Monday 22 September 2014

A Walk Among the Tombstones


No Liam Neeson film appears to be complete these days without its solo-billed crusader growling down a phone line to the overconfident criminal who has made the mistake of crossing him. Taken (entertaining) Taken 2 (dreadful) and Non-Stop (silly) have all featured Neeson’s gravelly telephone manner and the upcoming Taken 3 will surely plough a similar furrow, for old time’s sake if nothing else.

In that respect, at least, his latest grim-faced escapade, A Walk Amongst the Tombstones, is no different. As this terrific mystery-cum-thriller hurtles towards it blood-soaked conclusion, Neeson’s Matthew Scudder, a weathered gumshoe of the old school, reaches for the handset once again. Fortunately, given the quality surrounding it, this familiar trope feels like nothing more than a simple plot device in The Lookout director Scott Frank’s muscular screenplay.

Mercifully, Tombstones is a different beast to the gratuitous action feasts so beloved by Neeson’s accountant. Intense rather than overbearing, spartan without feeling abstract, Frank directs a stylish, lean adaptation of crime writer Lawrence Block’s 1992 novel, the tenth entry in a series which goes back as far as 1976. 

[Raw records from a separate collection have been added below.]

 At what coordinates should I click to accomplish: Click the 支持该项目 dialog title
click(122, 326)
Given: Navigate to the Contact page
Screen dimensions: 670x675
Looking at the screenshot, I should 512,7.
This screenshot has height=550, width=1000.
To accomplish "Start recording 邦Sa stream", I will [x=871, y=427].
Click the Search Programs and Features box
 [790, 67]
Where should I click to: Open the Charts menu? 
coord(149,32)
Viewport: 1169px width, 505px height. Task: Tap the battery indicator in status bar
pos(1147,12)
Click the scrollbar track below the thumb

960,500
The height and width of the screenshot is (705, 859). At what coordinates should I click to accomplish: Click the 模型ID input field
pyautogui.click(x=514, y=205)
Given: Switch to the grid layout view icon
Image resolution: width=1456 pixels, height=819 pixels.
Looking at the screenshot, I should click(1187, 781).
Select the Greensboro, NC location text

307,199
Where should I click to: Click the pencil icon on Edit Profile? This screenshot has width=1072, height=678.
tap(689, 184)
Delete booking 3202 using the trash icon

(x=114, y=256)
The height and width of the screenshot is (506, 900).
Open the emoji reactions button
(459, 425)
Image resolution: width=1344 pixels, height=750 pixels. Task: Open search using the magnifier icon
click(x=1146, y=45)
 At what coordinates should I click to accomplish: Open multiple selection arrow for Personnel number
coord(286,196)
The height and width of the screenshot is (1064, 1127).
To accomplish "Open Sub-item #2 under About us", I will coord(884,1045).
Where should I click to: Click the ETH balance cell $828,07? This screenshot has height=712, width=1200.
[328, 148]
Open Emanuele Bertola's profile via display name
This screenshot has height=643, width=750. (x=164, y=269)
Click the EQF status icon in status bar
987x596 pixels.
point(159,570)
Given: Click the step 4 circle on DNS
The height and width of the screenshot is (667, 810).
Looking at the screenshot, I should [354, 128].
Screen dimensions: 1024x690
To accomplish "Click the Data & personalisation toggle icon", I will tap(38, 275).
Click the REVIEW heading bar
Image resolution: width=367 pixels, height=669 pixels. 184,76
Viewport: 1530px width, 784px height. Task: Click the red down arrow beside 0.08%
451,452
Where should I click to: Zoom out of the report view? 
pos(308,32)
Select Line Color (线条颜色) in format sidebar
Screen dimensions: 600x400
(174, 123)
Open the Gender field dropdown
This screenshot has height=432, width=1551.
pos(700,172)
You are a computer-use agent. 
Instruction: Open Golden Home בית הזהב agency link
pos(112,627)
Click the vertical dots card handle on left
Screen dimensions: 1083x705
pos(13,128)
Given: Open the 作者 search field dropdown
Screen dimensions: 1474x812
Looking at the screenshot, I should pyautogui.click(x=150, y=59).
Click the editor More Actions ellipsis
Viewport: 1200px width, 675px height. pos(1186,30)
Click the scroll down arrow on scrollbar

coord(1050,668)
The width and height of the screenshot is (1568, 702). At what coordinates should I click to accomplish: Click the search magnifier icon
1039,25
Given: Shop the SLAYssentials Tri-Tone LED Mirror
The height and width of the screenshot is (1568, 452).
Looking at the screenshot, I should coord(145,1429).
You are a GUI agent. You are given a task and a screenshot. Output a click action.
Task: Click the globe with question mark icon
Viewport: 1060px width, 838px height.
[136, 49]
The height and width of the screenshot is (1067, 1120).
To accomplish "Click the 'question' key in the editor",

Block’s protagonist is Scudder, an ex-NYPD detective who quits the force after accidentally killing a child in a wantonly carefree street battle with a gang of thugs. Working around the date of Block’s book, the prologue here takes place in 1991, with Scudder snuffing out the scumbags who shoot up the bar in which he is consuming his morning fix. Eight years later he is an unlicensed private detective, and recovering alcoholic, who prefers to keep his head down and the gun in a closet.

His lonely existence is interrupted by the overtures of strangely monikered drug trafficker Kenny Kristo — a haunted Dan Stevens, jettisoning that awfully nice Downton Abbey persona for something much darker — who requires a discreet operator to find those behind the kidnap, ransom and murder of his wife.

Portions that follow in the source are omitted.